We walked, silent except for Gael humming a little tune, and the shuffling of our feet. The streets were just as busy as always, which compensated for the lack of noise. I thought that, perhaps, we would run into Lucy or Albert on the way back to their house, and I wouldn't have to worry about going back. Of course, as luck would have it, I didn't run into a single person who would be of any help.

Taking the usual way over the fence, Gael climbed the rope ladder, and sat at the top, waiting for me.
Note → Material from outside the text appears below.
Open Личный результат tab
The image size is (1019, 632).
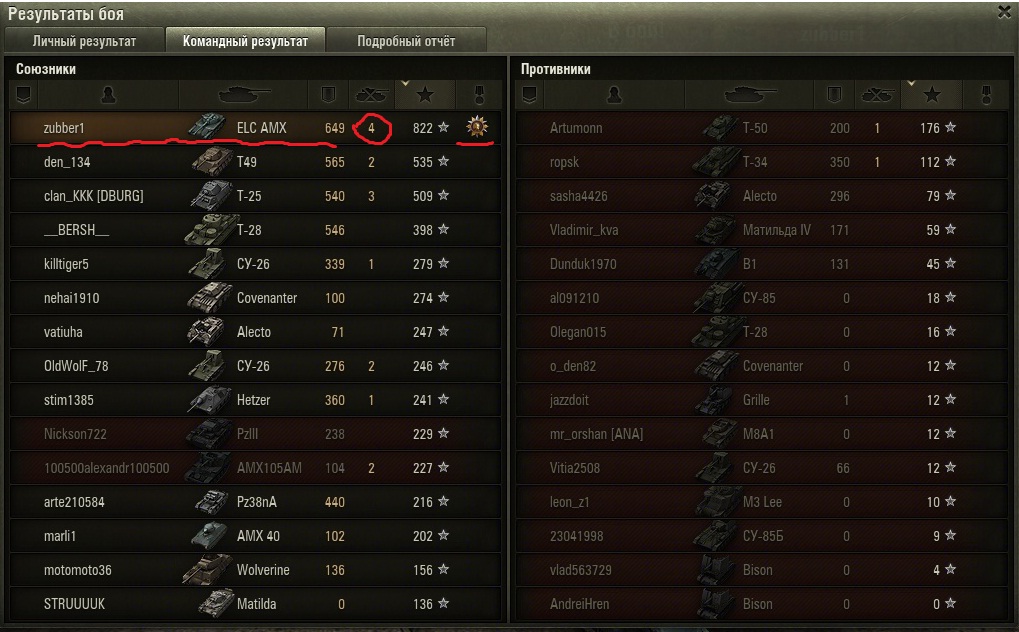pos(84,41)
I remained on the ground. "You go straight home, all right?" I asked.

Frowning, Gael said, "Father's just angry with you. He should be less angry today, and don't you want to apologize for breaking Lucy?"

I had considered taking Gael all the way home, and waiting until I was sure Lucy and Albert knew she was safe, but I decided against it. What sort of man would use this kind of situation, manipulating others' opinions of him, as an excuse to speak with his Lucy? A cunning and smart man, I'd wager, but who would trust him? I know that I, sure as daylight, would not.
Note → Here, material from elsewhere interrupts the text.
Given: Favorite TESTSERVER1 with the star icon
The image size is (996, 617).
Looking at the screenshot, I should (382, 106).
Instead of revealing this, I said, ""Well, yes. But I have to listen to your father, and he doesn't want me anywhere near Lucy, or you."

Gael pouted. "But we're all friends," she said. "And friends don't avoid each other, that completely ruins the point. Friends don't leave each other alone."

"You aren't alone, Gael." I said. "You have your Father, and Lucy, and Peter. You have three people who love you."

"I used to think I had four people who loved me." Then, before disappearing over the other side of the fence, she said, "And I thought that Lucy had the same fourth person. But, don't worry; my birth parents didn't want me, and Lucy was wrenched away from hers; we're both used to it."

As returning home was the very last thing I wanted to do, I walked around the city. While I walked, I wondered what things would be like after I left, and where I would go next. I also wondered if I would continue to think about Lucy so much, and what would happen to her in Archenland. She told me once that she loved it in Narnia, and it always seemed as though droves of demons could not chase her away.

By the time I meandered home, I wanted to lie down, and relax, but unfortunately, I was unable to.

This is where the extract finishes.